Freight company cashed in on $10 million PPP loan — then shut down and moved to Mexico

An American freight company reportedly cashed in on an emergency federal loan last year, only to shut down its stateside manufacturing operations and move to Mexico a few months later.

FreightCar America, a major producer of freight cars for the railway industry, shuttered its last remaining U.S. production site in Muscle Shoals, Alabama, late last summer and shifted production to its facility in Castaños, Mexico. The move reportedly cost 550 American workers their jobs.

Yet only a few months earlier, the company had received a $10 million Paycheck Protection Program loan — the maximum amount available to businesses as part of a program to help American workers retain their jobs during the coronavirus pandemic, ProPublica reported.

The news outlet acknowledged that to some employees, the news didn't come as a shock, since they had for years heard rumors that management would relocate. But for others, the timing seemed odd.

At least one employee, Robert Bulman, believed the maneuver was a "setup" from the beginning.

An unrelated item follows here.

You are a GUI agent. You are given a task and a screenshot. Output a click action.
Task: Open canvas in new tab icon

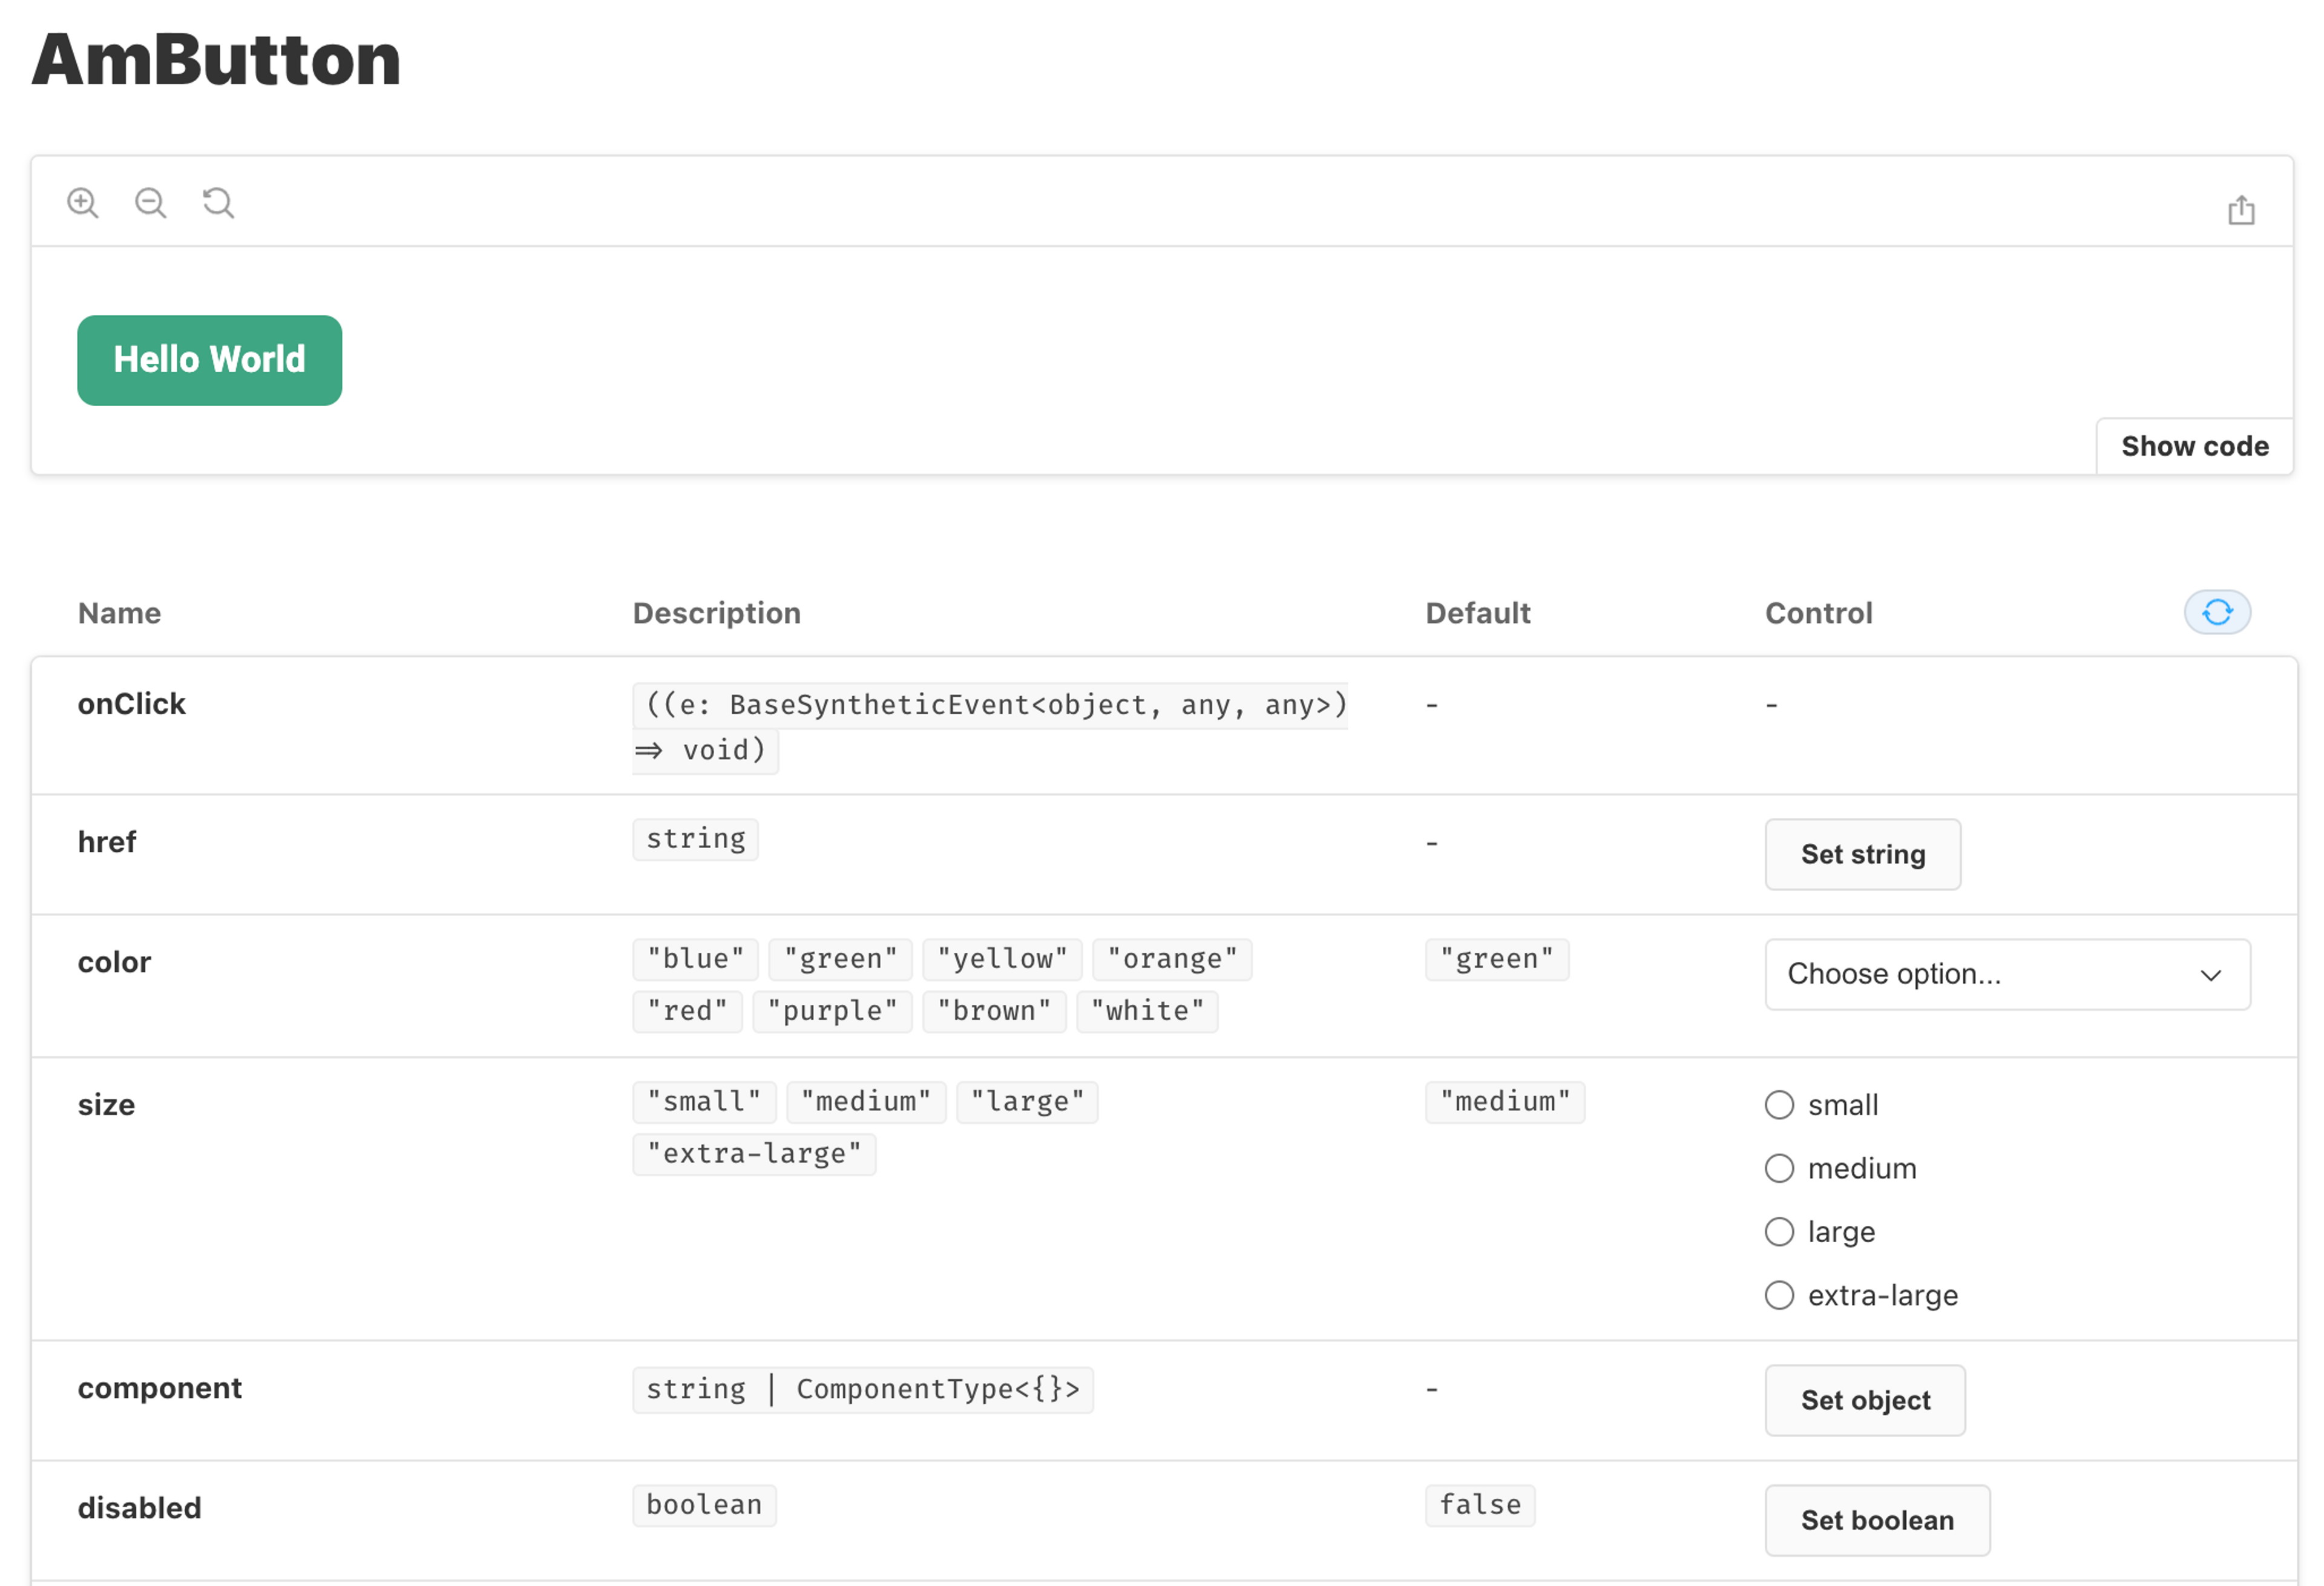(2241, 210)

"When the Mexican plant opened, we were told at the beginning they would just be helping Shoals and making parts for the trains," said Bulman, who reportedly worked at the Alabama plant for seven years before getting laid off. "But the whole time, it was a setup, we were gone."

Another employee, who wished to remain anonymous, told ProPublica, "I went to FreightCar to retire. I wasn't planning on leaving when I got there."

FreightCar America CEO Jim Meyer reportedly insisted in an email to ProPublica that at the time he received the PPP money, the company had no intention of shutting down the Alabama plant. He added that the money was put to good use in that it helped the company retain employees for most of the year even as production dropped off.

In its report, ProPublica did not accuse FreightCar America of any obvious wrongdoing but insinuated that the company may have "exploited loopholes and rule changes" in the pandemic relief program established last year under the CARES Act.

Initially, in order for the PPP loans to be forgiven, the Small Business Administration required borrowing businesses to spend 75% of the loan money on payroll for eight weeks. Later, as businesses complained that they couldn't spend PPP money quickly enough due to the stalled economy, the legislation was amended to require businesses to spend only 60% of the loan money on payroll.

In FreightCar America's case, the eight-week threshold was passed before layoffs kicked in, and according to ProPublica, the company likely abided by the payroll expenditure rules. Rules aside, whether the company did right by its employees may be up for debate.